**RECORD EXTRACTS:**
==*==

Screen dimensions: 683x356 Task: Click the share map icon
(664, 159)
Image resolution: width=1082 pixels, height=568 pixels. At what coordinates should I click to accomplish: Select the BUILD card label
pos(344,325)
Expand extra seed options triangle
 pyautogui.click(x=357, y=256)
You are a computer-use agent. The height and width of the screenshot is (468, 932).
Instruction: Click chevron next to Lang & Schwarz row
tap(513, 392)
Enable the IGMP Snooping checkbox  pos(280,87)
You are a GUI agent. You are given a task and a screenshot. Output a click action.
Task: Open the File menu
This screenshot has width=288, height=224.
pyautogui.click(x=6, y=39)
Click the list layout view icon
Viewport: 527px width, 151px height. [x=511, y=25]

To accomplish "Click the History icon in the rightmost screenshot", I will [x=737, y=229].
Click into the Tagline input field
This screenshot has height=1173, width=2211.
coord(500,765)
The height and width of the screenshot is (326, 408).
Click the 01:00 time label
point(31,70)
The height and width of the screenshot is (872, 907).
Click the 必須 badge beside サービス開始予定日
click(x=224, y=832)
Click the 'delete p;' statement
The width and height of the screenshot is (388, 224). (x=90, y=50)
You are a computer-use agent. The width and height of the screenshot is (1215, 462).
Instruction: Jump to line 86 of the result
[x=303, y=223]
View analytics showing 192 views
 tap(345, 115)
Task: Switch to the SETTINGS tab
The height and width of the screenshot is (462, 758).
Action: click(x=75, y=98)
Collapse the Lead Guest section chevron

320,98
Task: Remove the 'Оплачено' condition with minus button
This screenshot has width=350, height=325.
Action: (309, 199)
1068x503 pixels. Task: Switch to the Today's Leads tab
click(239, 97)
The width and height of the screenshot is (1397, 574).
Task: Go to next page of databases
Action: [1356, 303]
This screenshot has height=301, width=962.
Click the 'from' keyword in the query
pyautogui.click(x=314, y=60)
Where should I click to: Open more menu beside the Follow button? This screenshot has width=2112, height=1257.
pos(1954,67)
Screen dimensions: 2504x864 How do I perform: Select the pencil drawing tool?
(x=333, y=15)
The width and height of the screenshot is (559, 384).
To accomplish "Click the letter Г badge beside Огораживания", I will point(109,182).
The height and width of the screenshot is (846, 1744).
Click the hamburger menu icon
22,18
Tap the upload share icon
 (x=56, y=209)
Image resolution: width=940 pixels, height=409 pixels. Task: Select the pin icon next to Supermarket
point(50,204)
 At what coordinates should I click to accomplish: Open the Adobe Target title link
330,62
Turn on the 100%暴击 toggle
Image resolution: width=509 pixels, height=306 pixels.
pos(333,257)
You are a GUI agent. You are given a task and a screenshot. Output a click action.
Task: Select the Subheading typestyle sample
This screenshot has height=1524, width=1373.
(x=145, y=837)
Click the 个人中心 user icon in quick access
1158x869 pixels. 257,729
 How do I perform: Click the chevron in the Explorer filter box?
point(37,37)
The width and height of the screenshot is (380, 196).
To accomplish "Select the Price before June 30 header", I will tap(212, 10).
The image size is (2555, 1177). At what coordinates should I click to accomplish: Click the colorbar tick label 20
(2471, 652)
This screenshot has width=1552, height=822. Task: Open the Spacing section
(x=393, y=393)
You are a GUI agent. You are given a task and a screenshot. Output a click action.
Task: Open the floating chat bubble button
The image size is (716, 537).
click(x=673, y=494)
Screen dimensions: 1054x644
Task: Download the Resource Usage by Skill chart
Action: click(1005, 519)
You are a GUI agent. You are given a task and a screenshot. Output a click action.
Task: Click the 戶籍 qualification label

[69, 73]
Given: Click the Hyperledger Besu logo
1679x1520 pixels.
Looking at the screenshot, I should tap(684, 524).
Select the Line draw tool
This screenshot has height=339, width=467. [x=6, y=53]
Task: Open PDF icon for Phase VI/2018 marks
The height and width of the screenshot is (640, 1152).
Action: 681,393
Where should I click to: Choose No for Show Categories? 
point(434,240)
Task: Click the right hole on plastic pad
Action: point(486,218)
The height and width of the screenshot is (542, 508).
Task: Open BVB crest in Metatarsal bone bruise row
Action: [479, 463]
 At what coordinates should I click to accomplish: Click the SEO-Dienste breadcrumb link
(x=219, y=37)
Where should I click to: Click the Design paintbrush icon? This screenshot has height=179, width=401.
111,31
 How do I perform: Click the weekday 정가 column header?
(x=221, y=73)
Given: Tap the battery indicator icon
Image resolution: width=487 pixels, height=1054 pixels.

==*==

**WHAT TO DO:** Write each line of the data down again exactly as it reads.

**RESPONSE FOR THIS EXERCISE:**
Screen dimensions: 683x356 Task: Click the share map icon
(664, 159)
Image resolution: width=1082 pixels, height=568 pixels. At what coordinates should I click to accomplish: Select the BUILD card label
pos(344,325)
Expand extra seed options triangle
 pyautogui.click(x=357, y=256)
You are a computer-use agent. The height and width of the screenshot is (468, 932).
Instruction: Click chevron next to Lang & Schwarz row
tap(513, 392)
Enable the IGMP Snooping checkbox  pos(280,87)
You are a GUI agent. You are given a task and a screenshot. Output a click action.
Task: Open the File menu
This screenshot has width=288, height=224.
pyautogui.click(x=6, y=39)
Click the list layout view icon
Viewport: 527px width, 151px height. [x=511, y=25]

To accomplish "Click the History icon in the rightmost screenshot", I will [x=737, y=229].
Click into the Tagline input field
This screenshot has height=1173, width=2211.
coord(500,765)
The height and width of the screenshot is (326, 408).
Click the 01:00 time label
point(31,70)
The height and width of the screenshot is (872, 907).
Click the 必須 badge beside サービス開始予定日
click(x=224, y=832)
Click the 'delete p;' statement
The width and height of the screenshot is (388, 224). (x=90, y=50)
You are a computer-use agent. The width and height of the screenshot is (1215, 462).
Instruction: Jump to line 86 of the result
[x=303, y=223]
View analytics showing 192 views
 tap(345, 115)
Task: Switch to the SETTINGS tab
The height and width of the screenshot is (462, 758).
Action: click(x=75, y=98)
Collapse the Lead Guest section chevron

320,98
Task: Remove the 'Оплачено' condition with minus button
This screenshot has width=350, height=325.
Action: (309, 199)
1068x503 pixels. Task: Switch to the Today's Leads tab
click(239, 97)
The width and height of the screenshot is (1397, 574).
Task: Go to next page of databases
Action: [1356, 303]
This screenshot has height=301, width=962.
Click the 'from' keyword in the query
pyautogui.click(x=314, y=60)
Where should I click to: Open more menu beside the Follow button? This screenshot has width=2112, height=1257.
pos(1954,67)
Screen dimensions: 2504x864 How do I perform: Select the pencil drawing tool?
(x=333, y=15)
The width and height of the screenshot is (559, 384).
To accomplish "Click the letter Г badge beside Огораживания", I will point(109,182).
The height and width of the screenshot is (846, 1744).
Click the hamburger menu icon
22,18
Tap the upload share icon
 (x=56, y=209)
Image resolution: width=940 pixels, height=409 pixels. Task: Select the pin icon next to Supermarket
point(50,204)
 At what coordinates should I click to accomplish: Open the Adobe Target title link
330,62
Turn on the 100%暴击 toggle
Image resolution: width=509 pixels, height=306 pixels.
pos(333,257)
You are a GUI agent. You are given a task and a screenshot. Output a click action.
Task: Select the Subheading typestyle sample
This screenshot has height=1524, width=1373.
(x=145, y=837)
Click the 个人中心 user icon in quick access
1158x869 pixels. 257,729
 How do I perform: Click the chevron in the Explorer filter box?
point(37,37)
The width and height of the screenshot is (380, 196).
To accomplish "Select the Price before June 30 header", I will tap(212, 10).
The image size is (2555, 1177). At what coordinates should I click to accomplish: Click the colorbar tick label 20
(2471, 652)
This screenshot has width=1552, height=822. Task: Open the Spacing section
(x=393, y=393)
You are a GUI agent. You are given a task and a screenshot. Output a click action.
Task: Open the floating chat bubble button
The image size is (716, 537).
click(x=673, y=494)
Screen dimensions: 1054x644
Task: Download the Resource Usage by Skill chart
Action: click(1005, 519)
You are a GUI agent. You are given a task and a screenshot. Output a click action.
Task: Click the 戶籍 qualification label

[69, 73]
Given: Click the Hyperledger Besu logo
1679x1520 pixels.
Looking at the screenshot, I should tap(684, 524).
Select the Line draw tool
This screenshot has height=339, width=467. [x=6, y=53]
Task: Open PDF icon for Phase VI/2018 marks
The height and width of the screenshot is (640, 1152).
Action: 681,393
Where should I click to: Choose No for Show Categories? 
point(434,240)
Task: Click the right hole on plastic pad
Action: point(486,218)
The height and width of the screenshot is (542, 508).
Task: Open BVB crest in Metatarsal bone bruise row
Action: [479, 463]
 At what coordinates should I click to accomplish: Click the SEO-Dienste breadcrumb link
(x=219, y=37)
Where should I click to: Click the Design paintbrush icon? This screenshot has height=179, width=401.
111,31
 How do I perform: Click the weekday 정가 column header?
(x=221, y=73)
Given: Tap the battery indicator icon
Image resolution: width=487 pixels, height=1054 pixels.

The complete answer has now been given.